Required permissions

  • Create a dataset: bigquery.datasets.create
  • Create, delegate, and use a connection: bigquery.connections.*
  • Set the default connection: bigquery.config.*
  • Set service account permissions: resourcemanager.projects.getIamPolicy and resourcemanager.projects.setIamPolicy
  • Create a model and run inference:
    • bigquery.jobs.create
    • bigquery.models.create
    • bigquery.models.getData
    • bigquery.models.updateData
    • bigquery.models.updateMetadata

You might also be able to get these permissions with custom roles or other predefined roles.

Costs

In this document, you use the following billable components of Google Cloud:

  • BigQuery ML: You incur costs for the data that you process in BigQuery.
  • Vertex AI: You incur costs for calls to the Vertex AI model.

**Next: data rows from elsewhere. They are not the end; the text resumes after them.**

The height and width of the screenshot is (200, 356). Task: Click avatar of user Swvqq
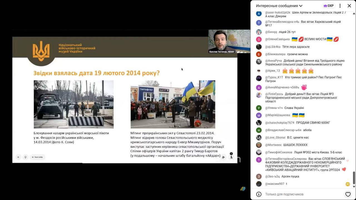pyautogui.click(x=259, y=32)
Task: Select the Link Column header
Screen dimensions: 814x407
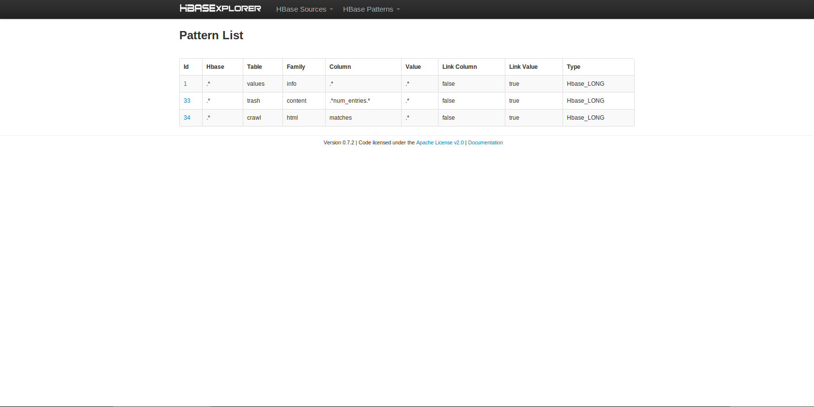Action: pos(459,67)
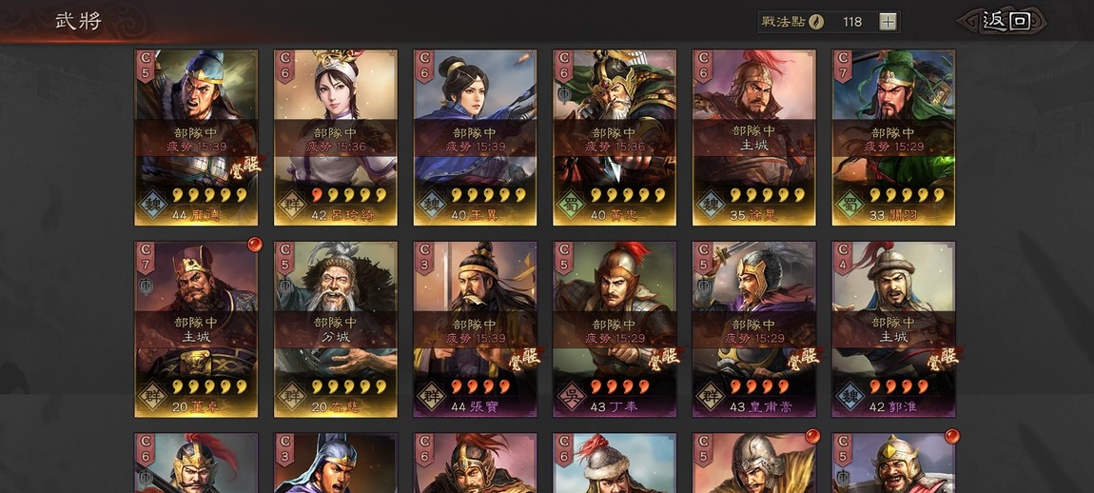Click the 部隊中 status label on 黃忠's card
1094x493 pixels.
coord(615,131)
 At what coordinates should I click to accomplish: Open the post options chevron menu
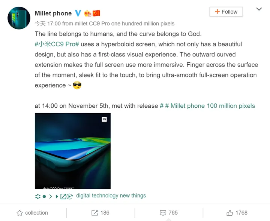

To generate a cost estimate based on your projected usage, use the pricing calculator. New Google Cloud users might be eligible for a free trial.

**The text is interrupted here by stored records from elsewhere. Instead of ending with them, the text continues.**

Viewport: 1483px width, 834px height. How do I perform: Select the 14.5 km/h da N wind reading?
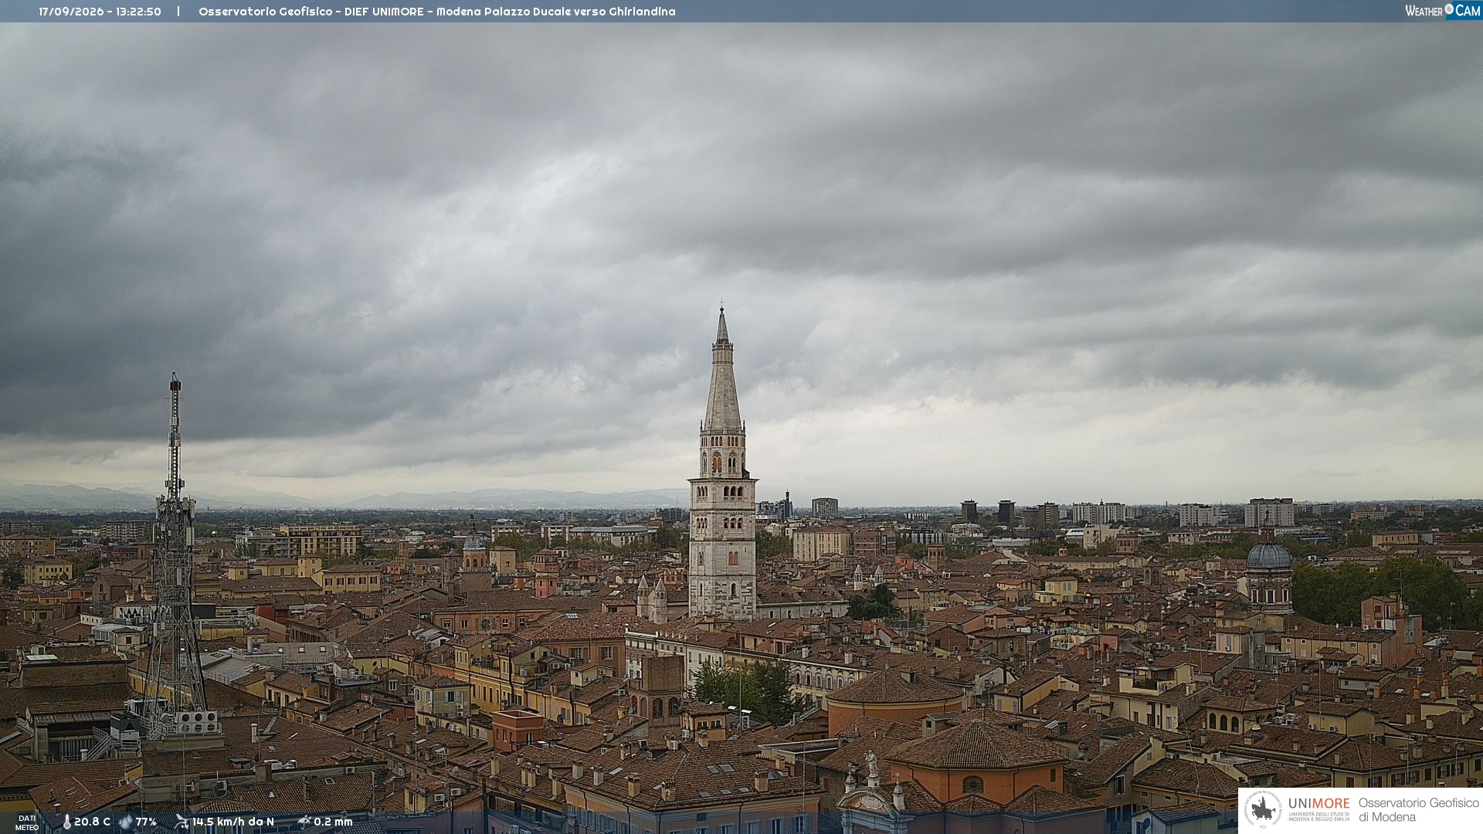233,822
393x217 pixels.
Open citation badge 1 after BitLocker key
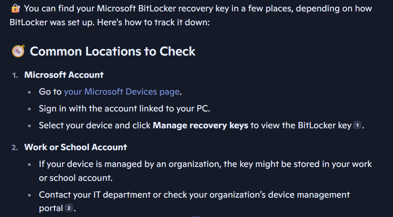click(x=357, y=125)
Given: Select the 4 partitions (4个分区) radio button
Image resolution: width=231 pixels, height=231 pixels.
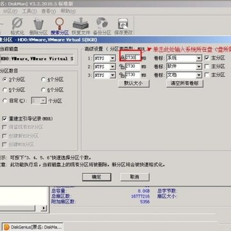Looking at the screenshot, I should point(44,80).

For more information about BigQuery pricing, see BigQuery pricing.

For more information about Vertex AI pricing, see Vertex AI pricing.

Before you begin

  1. In the Google Cloud console, on the project selector page, select or create a Google Cloud project.

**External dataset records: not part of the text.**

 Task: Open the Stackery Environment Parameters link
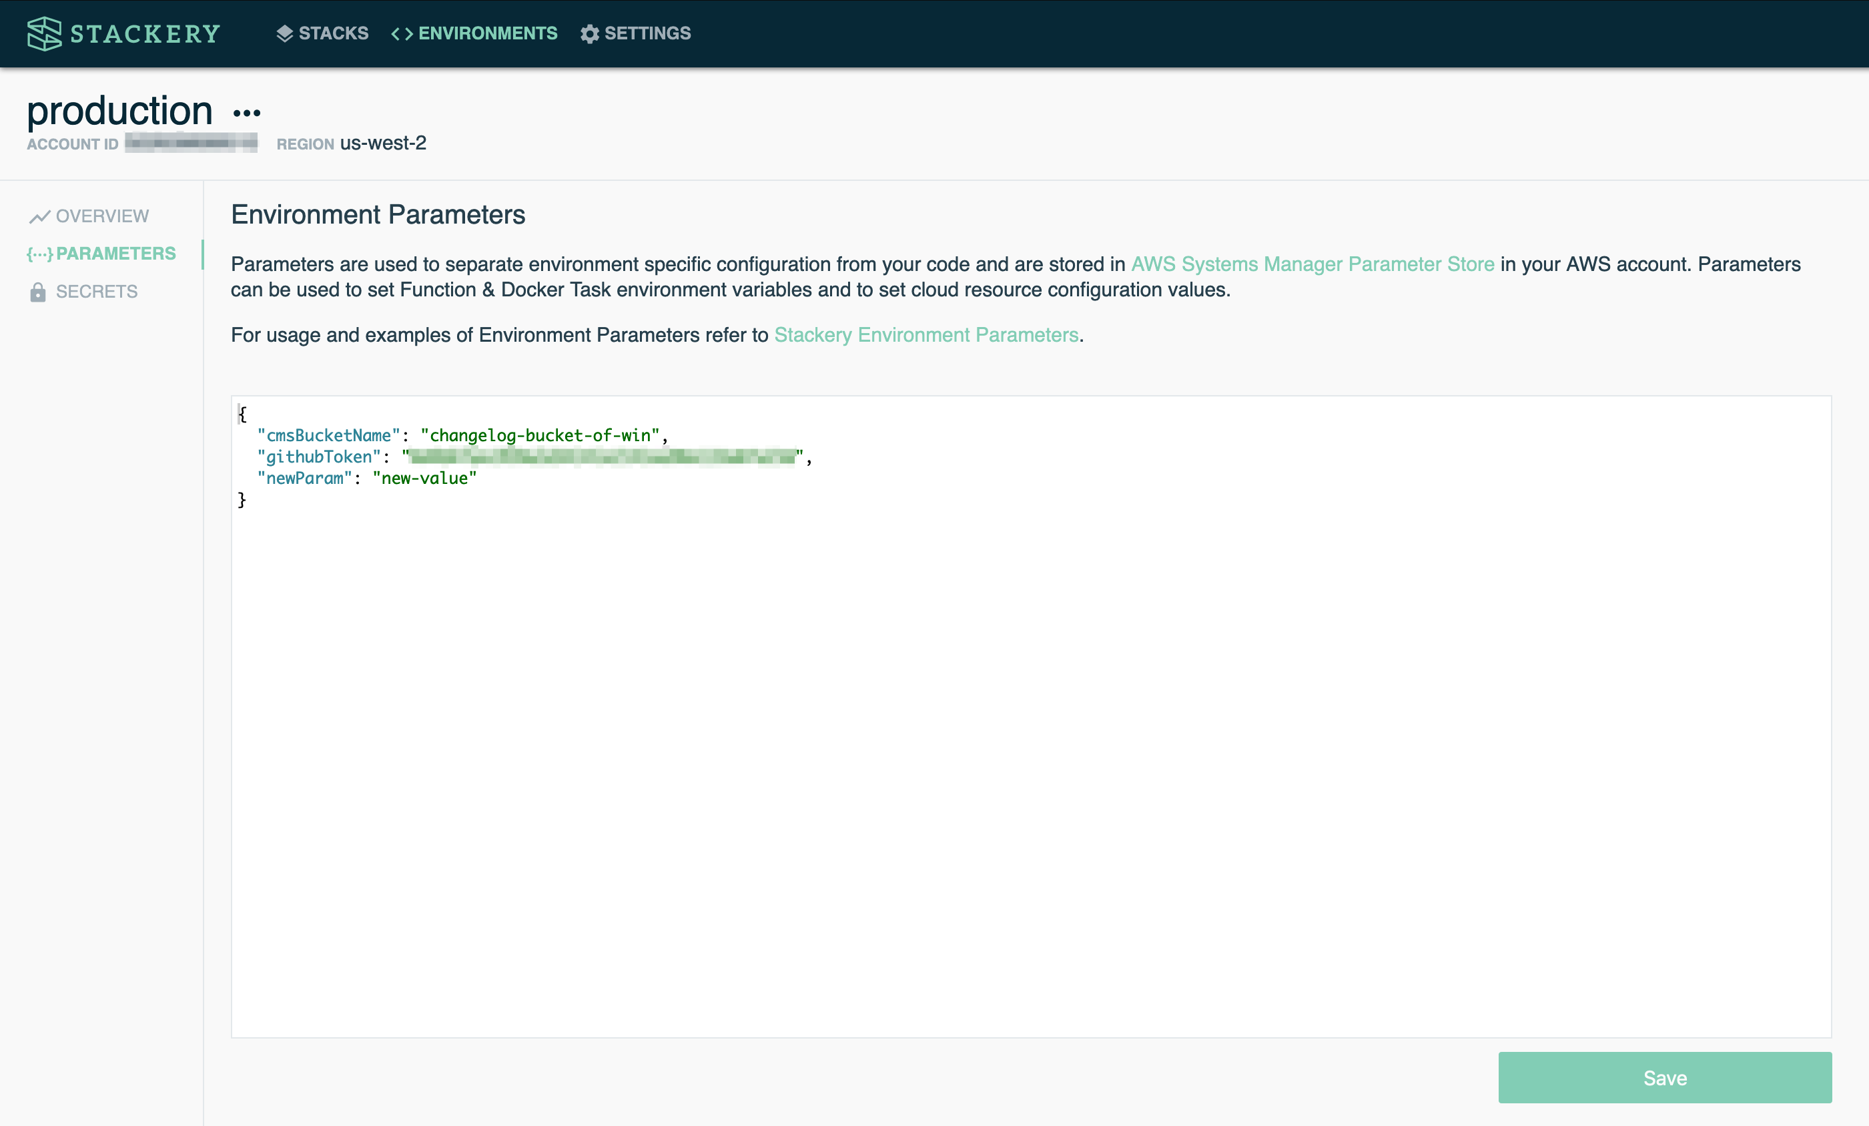coord(925,334)
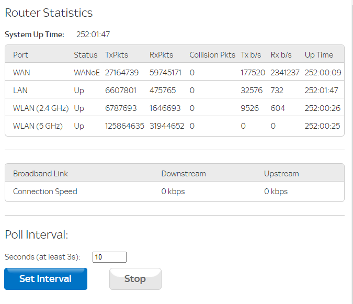Select the WLAN 5 GHz TxPkts value 125864635
Viewport: 353px width, 304px height.
(124, 126)
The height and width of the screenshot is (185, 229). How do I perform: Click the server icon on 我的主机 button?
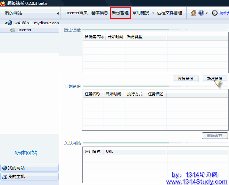point(5,177)
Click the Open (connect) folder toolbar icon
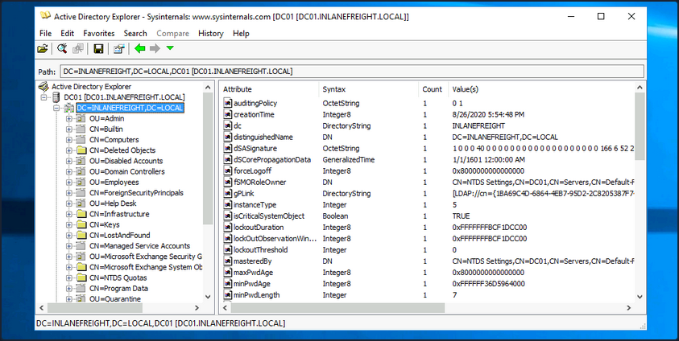 [43, 49]
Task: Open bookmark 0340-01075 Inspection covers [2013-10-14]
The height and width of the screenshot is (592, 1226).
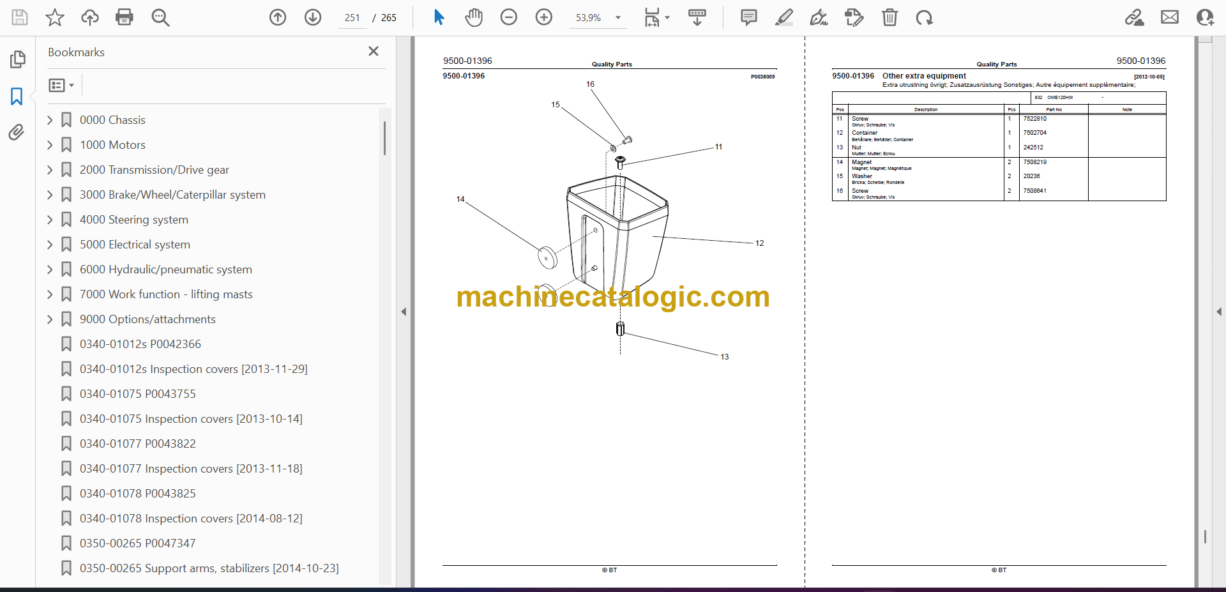Action: point(191,419)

    Go to project selector

  2. Make sure that billing is enabled for your Google Cloud project.

  3. Enable the BigQuery, BigQuery Connection, and Vertex AI APIs.

    Enable the APIs

Create a dataset

Create a BigQuery dataset to store your models and sample data:

  1. In the Google Cloud console, go to the BigQuery page.

    Go to the BigQuery page

  2. In the Explorer pane, click your project name.

  3. Click View actions > Create dataset.

  4. On the Create dataset page, do the following:

    1. For Dataset ID, enter target_dataset.

    2. For Location type, select Multi-region, and then select US (multiple regions in United States).

    3. Leave the remaining default settings as they are, and click Create dataset.

Create the text embedding generation model

Create a remote model that represents a hosted Vertex AI text-embedding-005 model:

  1. In the Google Cloud console, go to the BigQuery page.

    Go to BigQuery

  2. In the query editor, run the following statement:

    CREATE OR REPLACE MODEL `target_dataset.embedding_model`
      REMOTE WITH CONNECTION DEFAULT
      OPTIONS (ENDPOINT = 'text-embedding-005');

    The query takes several seconds to complete, after which the embedding model appears in the sample dataset in the Explorer pane. Because the query uses a CREATE MODEL statement to create a model, there are no query results.

Run the stored procedure

Run the bqutil.procedure.bqml_generate_embeddings stored procedure, which iterates through calls to the ML.GENERATE_EMBEDDING function using the target_dataset.embedding_model model and the bigquery-public-data.bbc_news.fulltext public data table:

  1. In the Google Cloud console, go to the BigQuery page.

    Go to BigQuery

  2. In the query editor, run the following statement:

    CALL `bqutil.procedure.bqml_generate_embeddings`(
        "bigquery-public-data.bbc_news.fulltext",            -- source table
        "PROJECT_ID.target_dataset.news_body_embeddings",  -- destination table
        "PROJECT_ID.target_dataset.embedding_model",       -- model
        "body",                                              -- content column
        ["filename"],                                        -- key columns
        '{}'                                                 -- optional arguments encoded as a JSON string
    );

    Replace PROJECT_ID with the project ID of the project you are using for this tutorial.

    The stored procedure creates a target_dataset.news_body_embeddings table to contain the output of the ML.GENERATE_EMBEDDING function.

  3. When the query is finished running, confirm that there are no rows in the target_dataset.news_body_embeddings table that contain a retryable error. In the query editor, run the following statement:

    SELECT *
    FROM `target_dataset.news_body_embeddings`
    WHERE ml_generate_embedding_status LIKE '%A retryable error occurred%';

    The query returns the message No data to display.

Clean up

  1. In the Google Cloud console, go to the Manage resources page.

    Go to Manage resources

  2. In the project list, select the project that you want to delete, and then click Delete.
  3. In the dialog, type the project ID, and then click Shut down to delete the project.